After brining I cut it up into chunks and pressure canned it. More convenient that way. I added more of the spices used in the brine into the jars and added enough water to just cover the meat, then processed it at 15PSI for 115 minutes.

My wife just tasted it and said it was the best goose ever, and we're going to need sauerkraut for Ruebens.

Pastrami is next.


----------



## johnnycake (Jul 19, 2011)

It's that time again to bump up this thread. Just got a bunch of caribou roasts and one elk brisket I found hiding in the corner of my freezer injected and in the brine baths this afternoon. Happy Corning everyone!


----------



## 3arabians (Dec 9, 2014)

Im inspired. My brine is cooling then it will sit for 2 weeks. This is my first attempt and I have high hopes. Ill give an update in 2 weeks. 

Sent from my SAMSUNG-SM-G891A using Tapatalk


----------



## 3arabians (Dec 9, 2014)

That was a victory. I just ate the best sandwich ever!


----------



## BPturkeys (Sep 13, 2007)

Well Goob, I too have a couple pounds of venison brewing away for the last couple weeks. I used your recipe as did others...a lot of responsibility you've taken on here.
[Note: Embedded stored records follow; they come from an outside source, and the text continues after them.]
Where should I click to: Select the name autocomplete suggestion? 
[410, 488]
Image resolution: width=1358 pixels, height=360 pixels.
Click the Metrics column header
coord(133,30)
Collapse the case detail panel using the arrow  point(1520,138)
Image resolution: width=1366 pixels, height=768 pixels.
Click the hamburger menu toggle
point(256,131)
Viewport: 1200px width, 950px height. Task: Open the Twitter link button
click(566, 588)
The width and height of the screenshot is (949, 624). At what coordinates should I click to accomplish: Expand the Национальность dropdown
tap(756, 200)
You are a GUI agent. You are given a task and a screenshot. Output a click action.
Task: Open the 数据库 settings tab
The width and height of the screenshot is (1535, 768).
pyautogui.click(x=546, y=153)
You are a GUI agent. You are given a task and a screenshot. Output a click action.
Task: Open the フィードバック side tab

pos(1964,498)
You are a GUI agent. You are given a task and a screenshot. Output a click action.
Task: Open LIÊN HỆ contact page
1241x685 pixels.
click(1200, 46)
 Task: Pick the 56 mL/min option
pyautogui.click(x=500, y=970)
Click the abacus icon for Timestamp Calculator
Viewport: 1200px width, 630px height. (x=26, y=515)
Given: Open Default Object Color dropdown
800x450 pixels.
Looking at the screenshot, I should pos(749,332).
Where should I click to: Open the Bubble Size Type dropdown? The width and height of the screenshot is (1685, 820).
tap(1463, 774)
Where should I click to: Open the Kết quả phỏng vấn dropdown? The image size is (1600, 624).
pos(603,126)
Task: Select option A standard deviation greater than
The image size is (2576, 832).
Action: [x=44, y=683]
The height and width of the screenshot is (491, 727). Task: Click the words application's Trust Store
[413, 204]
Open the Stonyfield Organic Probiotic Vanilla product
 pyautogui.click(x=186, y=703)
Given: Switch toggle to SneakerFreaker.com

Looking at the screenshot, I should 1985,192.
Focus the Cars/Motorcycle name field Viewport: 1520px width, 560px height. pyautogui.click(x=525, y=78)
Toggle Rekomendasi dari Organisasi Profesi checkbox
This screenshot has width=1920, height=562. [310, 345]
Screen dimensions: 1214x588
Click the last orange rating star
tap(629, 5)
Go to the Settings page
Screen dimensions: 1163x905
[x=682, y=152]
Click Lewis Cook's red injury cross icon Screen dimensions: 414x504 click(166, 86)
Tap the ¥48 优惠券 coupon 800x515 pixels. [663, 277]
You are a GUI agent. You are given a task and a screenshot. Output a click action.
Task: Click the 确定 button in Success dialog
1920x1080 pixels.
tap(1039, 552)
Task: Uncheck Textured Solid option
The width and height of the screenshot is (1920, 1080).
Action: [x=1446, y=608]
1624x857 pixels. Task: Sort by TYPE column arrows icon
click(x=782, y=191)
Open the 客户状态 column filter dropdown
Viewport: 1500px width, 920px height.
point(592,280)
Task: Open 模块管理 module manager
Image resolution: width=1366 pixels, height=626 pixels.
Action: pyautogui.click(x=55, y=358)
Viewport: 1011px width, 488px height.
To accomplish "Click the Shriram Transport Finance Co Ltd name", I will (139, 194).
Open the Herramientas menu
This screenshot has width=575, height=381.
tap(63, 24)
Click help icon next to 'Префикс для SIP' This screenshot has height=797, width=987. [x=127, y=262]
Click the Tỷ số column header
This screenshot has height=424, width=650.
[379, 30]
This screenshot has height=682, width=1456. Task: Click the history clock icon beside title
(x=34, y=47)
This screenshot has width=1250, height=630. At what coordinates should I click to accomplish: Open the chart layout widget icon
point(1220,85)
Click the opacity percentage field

Of course, the wife's side of the family is coming over for "Greeny day eats", so if it don't turn out so good...


----------



## wyogoob (Sep 7, 2007)

BPturkeys said:


> Well Goob, I too have a couple pounds of venison brewing away for the last couple weeks. I used your recipe as did others...a lot of responsibility you've taken on here. Of course, the wife's side of the family is coming over for "Greeny day eats", so if it don't turn out so good...


Way2go. cool, believe it or not I'm doing corned BEEF this year.

.


----------